(Exercise requirements)
(a) Copy out the rows word for word, everything from the first row down to and including the line that contains "Action: [x=905, y=140]".
(b) Continue the message about aligning file system blocks to disk tracks from the point where it stops.

(Source)
2005-03-30 04:32:13

by John Richard Moser

[permalink] [raw]
Subject: Aligning file system data

-----BEGIN PGP SIGNED MESSAGE-----
Hash: SHA1

How likely is it that I can actually align stuff to 31.5KiB on the
physical disk, i.e. have each block be a track?

Rather than leveraging the track cache, would it be less expensive for
me to simply read in blocks totaling about 16 or 32KiB all at once?


Let's say I have two situations...

A)
My blocks are all 31.5KiB (512 bytes/sector * 63 sectors) and aligned
to tracks. The track cache on the disk stores the entire block, so
repeted reads to the disk are 0mS seek. I leverage this to read a
couple sectors at a time and seek as I care within the block while it's
cached, making several requests to the ATA device.

B)
My blocks are all 32KiB and cross track boundaries. All of them exist
in part in two separate tracks. Upon reading a block, I request the
entire block and work with it in main memory.

Which situation has less overhead?

C)
My blocks are all 31.5KiB and perfectly aligned within tracks. I read
the entire block as in (B) and work with it in main memory.

How much more latency is involved in (B) than in (C)? Does crossing a
track boundary incur anything expensive?


- --
All content of all messages exchanged herein are left in the
Public Domain, unless otherwise explicitly stated.

(Information provided)
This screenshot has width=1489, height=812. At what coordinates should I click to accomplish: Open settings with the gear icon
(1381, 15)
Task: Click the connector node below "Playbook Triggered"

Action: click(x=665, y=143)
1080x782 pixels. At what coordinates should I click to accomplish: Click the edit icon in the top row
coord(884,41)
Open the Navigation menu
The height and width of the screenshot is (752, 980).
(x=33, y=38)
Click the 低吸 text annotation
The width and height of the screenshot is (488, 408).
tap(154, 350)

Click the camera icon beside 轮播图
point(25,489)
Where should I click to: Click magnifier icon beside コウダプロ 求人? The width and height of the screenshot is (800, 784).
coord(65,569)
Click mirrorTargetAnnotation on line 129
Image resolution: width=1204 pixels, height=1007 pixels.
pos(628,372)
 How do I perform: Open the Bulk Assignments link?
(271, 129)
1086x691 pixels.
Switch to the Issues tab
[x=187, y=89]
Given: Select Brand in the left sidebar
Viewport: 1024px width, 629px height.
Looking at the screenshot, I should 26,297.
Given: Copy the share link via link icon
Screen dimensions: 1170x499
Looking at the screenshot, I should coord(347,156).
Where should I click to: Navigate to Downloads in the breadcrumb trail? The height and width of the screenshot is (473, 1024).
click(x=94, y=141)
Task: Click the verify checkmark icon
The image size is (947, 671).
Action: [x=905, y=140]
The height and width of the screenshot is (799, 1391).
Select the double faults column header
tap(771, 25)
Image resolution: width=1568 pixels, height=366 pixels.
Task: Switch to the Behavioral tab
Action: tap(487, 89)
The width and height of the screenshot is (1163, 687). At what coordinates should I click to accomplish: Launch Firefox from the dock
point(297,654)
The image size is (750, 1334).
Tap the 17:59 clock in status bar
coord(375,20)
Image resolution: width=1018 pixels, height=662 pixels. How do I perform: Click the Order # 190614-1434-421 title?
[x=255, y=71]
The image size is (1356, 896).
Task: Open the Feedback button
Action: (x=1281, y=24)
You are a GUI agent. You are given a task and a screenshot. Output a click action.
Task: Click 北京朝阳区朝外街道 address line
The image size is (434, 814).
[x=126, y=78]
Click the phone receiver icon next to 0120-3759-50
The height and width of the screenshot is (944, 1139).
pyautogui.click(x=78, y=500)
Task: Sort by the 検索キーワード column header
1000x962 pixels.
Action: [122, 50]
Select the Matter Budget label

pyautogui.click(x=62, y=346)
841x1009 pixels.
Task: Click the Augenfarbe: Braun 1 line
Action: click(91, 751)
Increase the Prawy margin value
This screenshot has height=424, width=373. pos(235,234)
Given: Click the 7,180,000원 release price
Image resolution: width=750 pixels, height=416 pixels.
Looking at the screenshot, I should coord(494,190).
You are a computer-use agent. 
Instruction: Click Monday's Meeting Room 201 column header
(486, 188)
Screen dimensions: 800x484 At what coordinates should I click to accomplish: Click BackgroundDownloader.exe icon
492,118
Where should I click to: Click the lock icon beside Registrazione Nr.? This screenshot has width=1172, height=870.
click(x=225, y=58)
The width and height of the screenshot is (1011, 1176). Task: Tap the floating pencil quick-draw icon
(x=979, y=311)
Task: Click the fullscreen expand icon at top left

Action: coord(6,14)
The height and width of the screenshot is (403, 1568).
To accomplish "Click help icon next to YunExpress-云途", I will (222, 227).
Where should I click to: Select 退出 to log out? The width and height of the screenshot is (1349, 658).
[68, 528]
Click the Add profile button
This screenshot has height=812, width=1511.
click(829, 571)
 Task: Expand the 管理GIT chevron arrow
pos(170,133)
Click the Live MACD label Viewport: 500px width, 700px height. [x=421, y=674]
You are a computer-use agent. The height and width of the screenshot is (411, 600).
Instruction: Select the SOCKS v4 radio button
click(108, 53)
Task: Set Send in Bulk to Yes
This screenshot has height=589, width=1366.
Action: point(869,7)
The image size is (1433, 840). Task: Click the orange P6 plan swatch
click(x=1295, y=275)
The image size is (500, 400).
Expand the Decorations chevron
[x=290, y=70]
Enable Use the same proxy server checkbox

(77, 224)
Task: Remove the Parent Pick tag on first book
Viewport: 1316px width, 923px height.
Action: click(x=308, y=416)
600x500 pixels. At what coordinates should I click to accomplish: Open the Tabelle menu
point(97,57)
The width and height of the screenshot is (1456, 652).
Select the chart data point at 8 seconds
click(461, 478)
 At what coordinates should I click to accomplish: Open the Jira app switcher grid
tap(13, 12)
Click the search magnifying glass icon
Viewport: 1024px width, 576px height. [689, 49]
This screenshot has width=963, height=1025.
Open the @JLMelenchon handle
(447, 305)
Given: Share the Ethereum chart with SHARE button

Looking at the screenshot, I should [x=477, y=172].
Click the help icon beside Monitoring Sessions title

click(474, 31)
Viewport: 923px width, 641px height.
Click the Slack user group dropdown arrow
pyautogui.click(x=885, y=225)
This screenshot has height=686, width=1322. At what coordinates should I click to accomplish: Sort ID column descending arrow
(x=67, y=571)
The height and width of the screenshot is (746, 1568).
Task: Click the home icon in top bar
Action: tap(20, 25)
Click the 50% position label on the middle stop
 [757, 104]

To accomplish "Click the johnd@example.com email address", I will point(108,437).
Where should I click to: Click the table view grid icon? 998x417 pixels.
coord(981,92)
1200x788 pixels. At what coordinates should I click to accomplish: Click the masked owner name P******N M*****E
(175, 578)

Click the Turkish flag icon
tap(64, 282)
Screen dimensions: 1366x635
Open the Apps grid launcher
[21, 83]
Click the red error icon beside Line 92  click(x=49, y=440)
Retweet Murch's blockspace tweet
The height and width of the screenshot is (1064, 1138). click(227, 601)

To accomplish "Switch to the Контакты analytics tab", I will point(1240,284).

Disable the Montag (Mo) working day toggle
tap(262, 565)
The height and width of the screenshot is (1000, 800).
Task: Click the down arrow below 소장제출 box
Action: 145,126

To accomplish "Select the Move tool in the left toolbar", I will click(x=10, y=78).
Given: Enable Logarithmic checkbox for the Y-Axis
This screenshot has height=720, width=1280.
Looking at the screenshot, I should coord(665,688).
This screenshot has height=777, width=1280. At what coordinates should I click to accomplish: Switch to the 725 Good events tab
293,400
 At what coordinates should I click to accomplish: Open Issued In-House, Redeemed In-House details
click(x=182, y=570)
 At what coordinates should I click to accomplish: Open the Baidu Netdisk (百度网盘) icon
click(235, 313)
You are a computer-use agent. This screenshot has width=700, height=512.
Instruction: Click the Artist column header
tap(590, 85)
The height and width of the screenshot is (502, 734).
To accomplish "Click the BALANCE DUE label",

(Results by task)
(a)
This screenshot has width=1489, height=812. At what coordinates should I click to accomplish: Open settings with the gear icon
(1381, 15)
Task: Click the connector node below "Playbook Triggered"

Action: click(x=665, y=143)
1080x782 pixels. At what coordinates should I click to accomplish: Click the edit icon in the top row
coord(884,41)
Open the Navigation menu
The height and width of the screenshot is (752, 980).
(x=33, y=38)
Click the 低吸 text annotation
The width and height of the screenshot is (488, 408).
tap(154, 350)

Click the camera icon beside 轮播图
point(25,489)
Where should I click to: Click magnifier icon beside コウダプロ 求人? The width and height of the screenshot is (800, 784).
coord(65,569)
Click mirrorTargetAnnotation on line 129
Image resolution: width=1204 pixels, height=1007 pixels.
pos(628,372)
 How do I perform: Open the Bulk Assignments link?
(271, 129)
1086x691 pixels.
Switch to the Issues tab
[x=187, y=89]
Given: Select Brand in the left sidebar
Viewport: 1024px width, 629px height.
Looking at the screenshot, I should 26,297.
Given: Copy the share link via link icon
Screen dimensions: 1170x499
Looking at the screenshot, I should coord(347,156).
Where should I click to: Navigate to Downloads in the breadcrumb trail? The height and width of the screenshot is (473, 1024).
click(x=94, y=141)
Task: Click the verify checkmark icon
The image size is (947, 671).
Action: [x=905, y=140]

(b)
Creative brains are a valuable, limited resource. They shouldn't be
wasted on re-inventing the wheel when there are so many fascinating
new problems waiting out there.
-- Eric Steven Raymond
-----BEGIN PGP SIGNATURE-----
Version: GnuPG v1.2.5 (GNU/Linux)
Comment: Using GnuPG with Thunderbird - http://enigmail.mozdev.org

iD8DBQFCSivPhDd4aOud5P8RAszeAJ4wPonhpXas8IprMBUq8/NdM57aegCdEBva
24LXB3O+7GEE0XKxPBFr1L0=
=iTEm
-----END PGP SIGNATURE-----


2005-03-30 04:51:43

by Robert Hancock

[permalink] [raw]
Subject: Re: Aligning file system data

John Richard Moser wrote:
> How likely is it that I can actually align stuff to 31.5KiB on the
> physical disk, i.e. have each block be a track?

I don't think this is very likely. Even being able to find out what the
physical disk arrangement is, or whether it is consistent in terms of
track size, etc. seems unlikely.

>
> Rather than leveraging the track cache, would it be less expensive for
> me to simply read in blocks totaling about 16 or 32KiB all at once?

For block sizes that small I think that the kernel should be smart
enough to do this itself, there is no need to concern with such low
level details in the application.

> How much more latency is involved in (B) than in (C)? Does crossing a
> track boundary incur anything expensive?

Given that both the disk and the kernel will likely read far more than
32KB ahead I can't see much difference other than the overhead inside
your application..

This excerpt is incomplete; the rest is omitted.